My gradual decline continued during out stay but it was strange in that there was no consistency to it. One day I’d be able to raise both legs but the next I’d only be able to wiggle my toes. To be fair some days I’d be able to do something in the morning and then five minutes later I’d be completely incapable of it. On the day I was admitted, I had an MRI scan of my brain and spine; it was after this that I learned the doctors suspected I had nerve inflammation and that my mobility issues weren’t necessarily going to get better. I wish I’d known back when the issues started that that was as good as it was ever going to get again. I was so convinced that it was going to get better again – I thought maybe it would take a few months, but I’d get there. The frustration when you stare at that gap you can no longer cross by yourself is unbelievable. Just the simplest things become mountains.

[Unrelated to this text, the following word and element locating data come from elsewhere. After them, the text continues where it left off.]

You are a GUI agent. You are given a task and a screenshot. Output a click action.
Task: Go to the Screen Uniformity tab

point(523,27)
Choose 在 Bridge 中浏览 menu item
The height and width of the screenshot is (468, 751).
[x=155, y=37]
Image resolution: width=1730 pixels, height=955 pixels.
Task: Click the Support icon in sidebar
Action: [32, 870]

And you know what? I read a quote that said facing challenges makes life interesting and overcoming them makes life meaningful. What a load of crap. My life was interesting before this and I sure as hell felt life was more meaningful when I could walk. Facing difficulties just makes your life hard. Does anyone truly want to be the person that suffers so people can point and say “Gee, their life must be so hard, what an inspiration they are to us all,”? Because I can’t imagine anyone choosing that as their dream for the future.
So I guess I’ll end here. I’ve run out of steam. This blog is over 2,500 words. The medical stuff is as I remember it being, which means it’s perhaps not as accurate as it should be – I tried but I’m no doctor. Hope you enjoy it regardless of my incompetence and hopefully it gives more of an insight into what’s actually wrong with my legs; I know it can confuse people. Thanks for reading!